Une vidéo diffusée sur les réseaux sociaux suscite l’émoi et l’indignation en République démocratique du Congo. On y voit un militaire Congolais, se présentant comme membre du 2e bataillon spécial de la 11e brigade des FARDC, lancer un appel poignant aux autorités Congolaises pour leur libération. Il affirme être détenu au Rwanda, dans une prison située dans le district de Rubavu, depuis le 27 janvier 2025.

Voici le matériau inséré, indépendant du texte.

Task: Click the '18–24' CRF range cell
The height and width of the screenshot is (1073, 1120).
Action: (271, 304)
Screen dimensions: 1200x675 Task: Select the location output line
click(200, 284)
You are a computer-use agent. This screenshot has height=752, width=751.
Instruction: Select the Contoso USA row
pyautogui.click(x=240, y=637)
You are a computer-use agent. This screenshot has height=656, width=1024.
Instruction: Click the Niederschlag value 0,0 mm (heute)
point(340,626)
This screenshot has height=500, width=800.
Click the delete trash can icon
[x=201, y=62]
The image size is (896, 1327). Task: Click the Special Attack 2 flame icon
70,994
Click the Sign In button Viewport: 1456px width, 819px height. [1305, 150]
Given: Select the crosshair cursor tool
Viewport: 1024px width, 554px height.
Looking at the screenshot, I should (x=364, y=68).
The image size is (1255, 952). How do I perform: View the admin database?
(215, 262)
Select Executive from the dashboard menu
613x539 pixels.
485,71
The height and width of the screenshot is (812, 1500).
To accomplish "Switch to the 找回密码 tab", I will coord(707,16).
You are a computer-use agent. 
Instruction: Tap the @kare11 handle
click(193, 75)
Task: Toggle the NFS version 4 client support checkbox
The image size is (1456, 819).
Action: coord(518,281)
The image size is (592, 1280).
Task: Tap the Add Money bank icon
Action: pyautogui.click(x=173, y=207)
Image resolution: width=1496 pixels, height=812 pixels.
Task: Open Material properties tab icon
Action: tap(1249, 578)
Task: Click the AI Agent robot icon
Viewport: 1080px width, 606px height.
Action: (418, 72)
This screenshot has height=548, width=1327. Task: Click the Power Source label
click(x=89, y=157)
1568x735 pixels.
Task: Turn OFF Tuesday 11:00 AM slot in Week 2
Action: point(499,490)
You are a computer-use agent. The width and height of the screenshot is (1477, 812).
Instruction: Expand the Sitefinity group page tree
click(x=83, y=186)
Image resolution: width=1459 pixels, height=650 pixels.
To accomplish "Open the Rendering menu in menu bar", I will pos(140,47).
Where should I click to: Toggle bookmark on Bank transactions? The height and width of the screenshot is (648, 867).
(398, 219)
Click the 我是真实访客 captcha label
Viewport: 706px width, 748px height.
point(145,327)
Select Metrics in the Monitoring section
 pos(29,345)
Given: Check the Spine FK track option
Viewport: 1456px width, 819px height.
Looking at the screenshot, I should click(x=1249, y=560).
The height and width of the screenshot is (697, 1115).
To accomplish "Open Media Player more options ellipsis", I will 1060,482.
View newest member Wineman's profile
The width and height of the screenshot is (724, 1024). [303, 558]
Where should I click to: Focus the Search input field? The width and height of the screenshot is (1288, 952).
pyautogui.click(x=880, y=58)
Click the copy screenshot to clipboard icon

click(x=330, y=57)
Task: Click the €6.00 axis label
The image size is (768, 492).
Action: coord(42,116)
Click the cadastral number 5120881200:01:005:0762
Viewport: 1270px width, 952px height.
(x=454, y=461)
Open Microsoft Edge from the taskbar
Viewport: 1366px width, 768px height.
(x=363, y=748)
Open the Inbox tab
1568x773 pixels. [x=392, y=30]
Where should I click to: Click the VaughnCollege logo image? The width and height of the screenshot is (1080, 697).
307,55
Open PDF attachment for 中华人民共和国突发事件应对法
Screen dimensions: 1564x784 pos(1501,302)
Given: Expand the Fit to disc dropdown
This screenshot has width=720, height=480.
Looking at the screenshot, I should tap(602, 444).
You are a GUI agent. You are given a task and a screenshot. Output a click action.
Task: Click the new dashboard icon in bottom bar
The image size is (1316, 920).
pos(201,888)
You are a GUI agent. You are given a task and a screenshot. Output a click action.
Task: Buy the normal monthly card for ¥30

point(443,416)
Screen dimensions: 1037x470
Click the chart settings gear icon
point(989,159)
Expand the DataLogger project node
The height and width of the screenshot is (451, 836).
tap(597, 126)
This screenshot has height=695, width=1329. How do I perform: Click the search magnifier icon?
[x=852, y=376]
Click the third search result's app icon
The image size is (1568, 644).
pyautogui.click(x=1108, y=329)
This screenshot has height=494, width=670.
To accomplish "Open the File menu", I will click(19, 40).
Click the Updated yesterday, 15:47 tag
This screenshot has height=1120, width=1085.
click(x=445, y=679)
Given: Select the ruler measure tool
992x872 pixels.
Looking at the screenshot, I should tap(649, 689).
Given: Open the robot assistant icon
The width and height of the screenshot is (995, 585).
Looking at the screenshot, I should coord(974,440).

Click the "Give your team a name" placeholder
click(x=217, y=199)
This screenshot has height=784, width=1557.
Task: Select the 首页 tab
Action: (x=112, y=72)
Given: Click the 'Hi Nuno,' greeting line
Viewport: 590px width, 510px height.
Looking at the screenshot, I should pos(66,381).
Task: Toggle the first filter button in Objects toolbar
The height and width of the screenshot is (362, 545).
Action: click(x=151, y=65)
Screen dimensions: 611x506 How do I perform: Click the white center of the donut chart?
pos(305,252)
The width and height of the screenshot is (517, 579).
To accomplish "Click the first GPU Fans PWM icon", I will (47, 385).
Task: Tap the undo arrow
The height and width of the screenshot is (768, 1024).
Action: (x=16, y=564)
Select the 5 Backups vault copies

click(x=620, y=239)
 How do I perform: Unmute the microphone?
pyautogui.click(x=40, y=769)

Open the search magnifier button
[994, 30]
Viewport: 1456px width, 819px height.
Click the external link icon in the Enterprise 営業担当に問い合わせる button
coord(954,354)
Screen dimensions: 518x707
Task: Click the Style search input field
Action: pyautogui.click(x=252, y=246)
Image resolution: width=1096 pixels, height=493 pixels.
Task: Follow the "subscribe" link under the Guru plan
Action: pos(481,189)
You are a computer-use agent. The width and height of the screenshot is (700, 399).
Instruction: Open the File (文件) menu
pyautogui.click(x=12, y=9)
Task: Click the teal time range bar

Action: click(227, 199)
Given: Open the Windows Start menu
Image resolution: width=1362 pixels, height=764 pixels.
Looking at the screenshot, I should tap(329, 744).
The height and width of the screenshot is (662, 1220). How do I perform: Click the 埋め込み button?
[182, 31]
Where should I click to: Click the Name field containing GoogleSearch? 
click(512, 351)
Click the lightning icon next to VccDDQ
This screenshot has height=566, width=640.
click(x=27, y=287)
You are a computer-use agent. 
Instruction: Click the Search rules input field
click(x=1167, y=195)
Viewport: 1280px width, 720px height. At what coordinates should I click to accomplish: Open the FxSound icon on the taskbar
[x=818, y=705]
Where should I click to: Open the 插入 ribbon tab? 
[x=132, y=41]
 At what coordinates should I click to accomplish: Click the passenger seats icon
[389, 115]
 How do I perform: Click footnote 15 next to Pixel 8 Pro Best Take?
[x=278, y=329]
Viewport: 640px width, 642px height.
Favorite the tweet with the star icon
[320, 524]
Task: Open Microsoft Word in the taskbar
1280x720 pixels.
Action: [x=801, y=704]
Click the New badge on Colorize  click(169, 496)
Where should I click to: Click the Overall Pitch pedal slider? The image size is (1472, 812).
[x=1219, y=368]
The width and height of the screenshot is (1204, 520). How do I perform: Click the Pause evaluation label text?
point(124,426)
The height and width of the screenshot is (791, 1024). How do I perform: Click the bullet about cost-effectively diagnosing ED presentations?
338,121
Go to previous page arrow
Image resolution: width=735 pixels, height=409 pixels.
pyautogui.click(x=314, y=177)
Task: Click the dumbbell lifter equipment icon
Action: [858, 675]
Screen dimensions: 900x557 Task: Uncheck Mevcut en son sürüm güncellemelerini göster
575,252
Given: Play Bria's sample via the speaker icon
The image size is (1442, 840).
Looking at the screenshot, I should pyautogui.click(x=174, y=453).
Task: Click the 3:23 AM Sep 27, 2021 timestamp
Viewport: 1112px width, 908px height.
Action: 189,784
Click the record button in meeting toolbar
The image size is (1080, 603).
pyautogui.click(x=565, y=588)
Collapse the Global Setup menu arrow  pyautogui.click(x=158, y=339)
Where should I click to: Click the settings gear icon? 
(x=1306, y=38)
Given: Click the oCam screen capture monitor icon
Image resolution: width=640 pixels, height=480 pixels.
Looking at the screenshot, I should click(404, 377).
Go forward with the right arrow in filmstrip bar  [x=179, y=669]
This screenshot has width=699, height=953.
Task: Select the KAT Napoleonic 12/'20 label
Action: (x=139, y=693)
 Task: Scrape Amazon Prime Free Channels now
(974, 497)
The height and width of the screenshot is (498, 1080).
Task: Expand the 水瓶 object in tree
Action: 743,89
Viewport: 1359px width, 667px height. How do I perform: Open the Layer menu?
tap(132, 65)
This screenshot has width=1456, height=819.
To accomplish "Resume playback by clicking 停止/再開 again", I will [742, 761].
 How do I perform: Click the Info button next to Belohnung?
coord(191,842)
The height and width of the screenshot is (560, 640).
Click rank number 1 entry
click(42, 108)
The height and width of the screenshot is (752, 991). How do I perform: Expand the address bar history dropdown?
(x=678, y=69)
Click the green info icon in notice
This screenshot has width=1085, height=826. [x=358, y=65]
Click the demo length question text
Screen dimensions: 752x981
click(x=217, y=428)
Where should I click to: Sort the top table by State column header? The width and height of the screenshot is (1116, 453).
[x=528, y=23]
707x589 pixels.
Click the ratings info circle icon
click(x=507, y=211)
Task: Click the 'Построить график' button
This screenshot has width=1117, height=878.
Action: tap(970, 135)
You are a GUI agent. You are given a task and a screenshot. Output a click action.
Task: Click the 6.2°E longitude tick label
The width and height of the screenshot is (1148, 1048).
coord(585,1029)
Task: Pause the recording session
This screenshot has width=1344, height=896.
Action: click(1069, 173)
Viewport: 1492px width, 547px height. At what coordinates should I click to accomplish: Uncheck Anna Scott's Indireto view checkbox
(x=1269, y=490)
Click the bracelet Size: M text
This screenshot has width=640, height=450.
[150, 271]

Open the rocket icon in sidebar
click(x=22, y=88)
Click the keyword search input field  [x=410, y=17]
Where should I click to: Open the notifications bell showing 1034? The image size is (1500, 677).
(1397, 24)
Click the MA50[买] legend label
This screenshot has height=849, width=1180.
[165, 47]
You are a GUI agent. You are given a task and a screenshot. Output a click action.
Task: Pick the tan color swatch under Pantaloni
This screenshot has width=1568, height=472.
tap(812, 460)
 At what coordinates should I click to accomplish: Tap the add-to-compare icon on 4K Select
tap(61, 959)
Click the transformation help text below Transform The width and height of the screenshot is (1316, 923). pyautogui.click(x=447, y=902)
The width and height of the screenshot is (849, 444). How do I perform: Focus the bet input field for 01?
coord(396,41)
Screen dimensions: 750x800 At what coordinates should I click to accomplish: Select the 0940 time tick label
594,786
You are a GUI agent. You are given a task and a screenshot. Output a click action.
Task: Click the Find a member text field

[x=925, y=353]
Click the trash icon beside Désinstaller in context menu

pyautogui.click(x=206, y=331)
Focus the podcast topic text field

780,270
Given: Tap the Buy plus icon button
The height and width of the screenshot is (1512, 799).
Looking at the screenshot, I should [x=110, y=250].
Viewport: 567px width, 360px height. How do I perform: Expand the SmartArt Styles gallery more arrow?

« C’est nous les militaires FARDC en captivité au Rwanda depuis le 27 janvier. Jusqu’aujourd’hui, nous sommes en prison au Rwanda… », déclare-t-il dans cette vidéo devenue virale. Selon ses dires, le groupe compte 129 captifs, dont 11 combattants Wazalendo et 2 policiers congolais.
Des faits qui remontent à la chute de Mubambiro
Le militaire raconte que leur unité combattait à Sake, une localité stratégique du Nord-Kivu, lorsque l’ennemi le mouvement M23 soutenu par l’armée rwandaise selon Kinshasa a pris le contrôle de Mubambiro, forçant les troupes congolaises à se replier vers l’aéroport de Goma. En tentant de quitter la zone, ils seraient tombés nez à nez avec les forces rwandaises près de la clôture de l’aéroport. Un accrochage s’en serait suivi, au terme duquel ils auraient été encerclés, désarmés, puis capturés sur le territoire Rwandais.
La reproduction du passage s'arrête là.